« Le mégaphone de Dieu » (St. Luc: jeudi, le 08 mars, 2018; Jérémie 7, 23-28; Ps. 94; St. Luc 11, 14-23)
Un prédicateur apprécié. Il y a deux semaines de cela (le 21 fév. 2018),
Billy Graham, le célèbre prédicateur américain,
est décédé à l’âge de 99 ans. Pendant sa
carrière d’évangéliste qui a duré presque 60 ans, le Rév. Graham a pu proclamer
le message de Jésus – en personne – à 210
millions de personnes dans au-delà de 185 pays différents. Personne d’autre dans l’histoire du Christianisme
n’a pu communiquer l’évangile à tant de personnes que lui. On dit qu’au-delà de 3,2 millions de personnes ont vécu une conversion lors de ses « croisades »

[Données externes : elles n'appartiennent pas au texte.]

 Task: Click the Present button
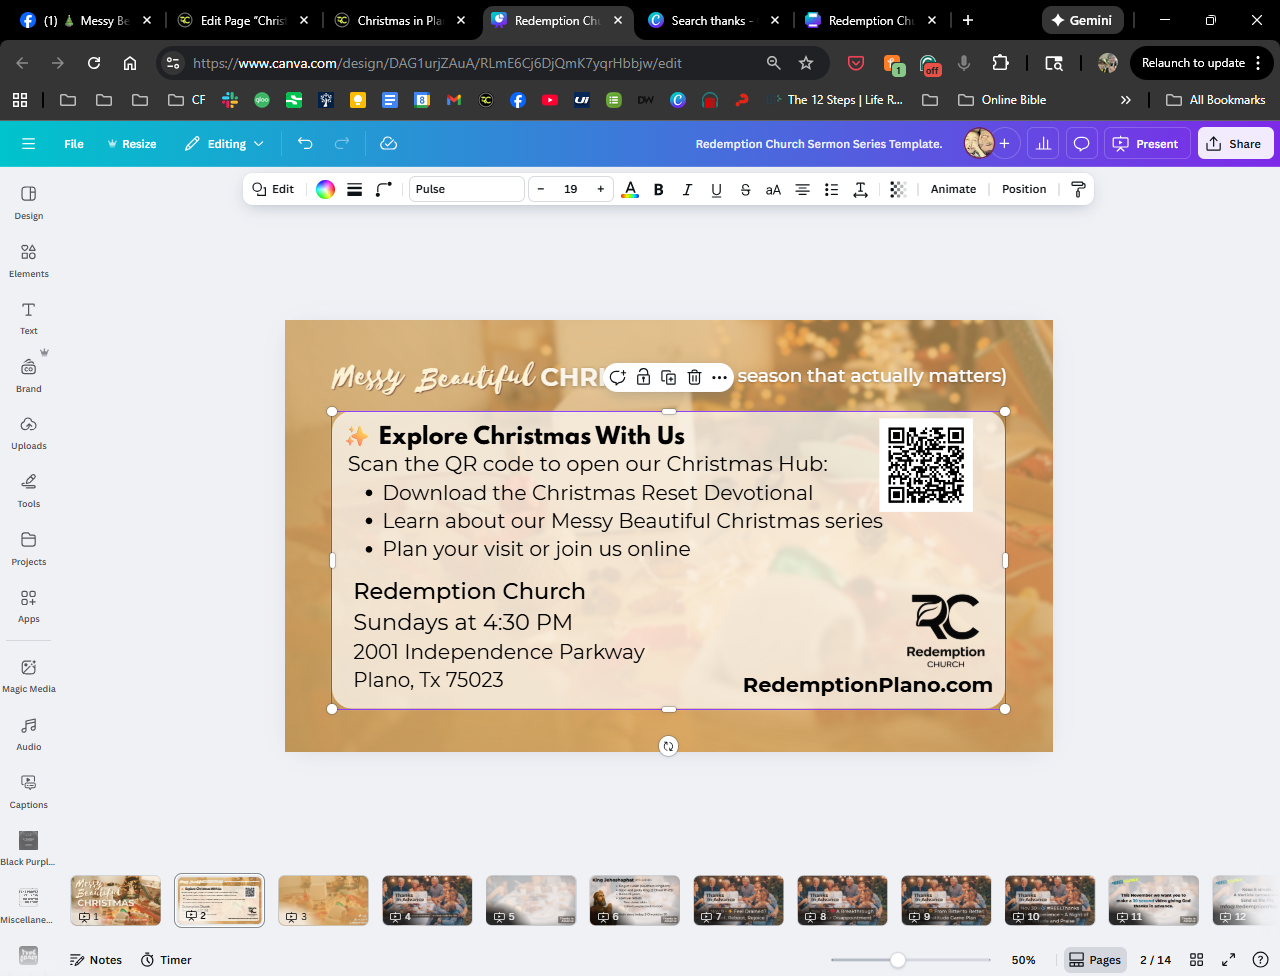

d’évangélisation. De nombreuses vedettes
et personnalités médiatiques lui ont fait des éloges, et avec raison. C’est bien
de souligner les efforts « herculéens » d’un homme de Dieu. Il reste que dans le cas du prophète Jérémie, les choses se sont passées
autrement. Alors que Billy Graham
cherchait, avec l’aide de la radio et de la télévision, d’atteindre le plus
grand nombre de gens possible avec l’évangile, Jérémie, pour sa part, a dû se composer
avec un auditoire qui refusait de l’écouter.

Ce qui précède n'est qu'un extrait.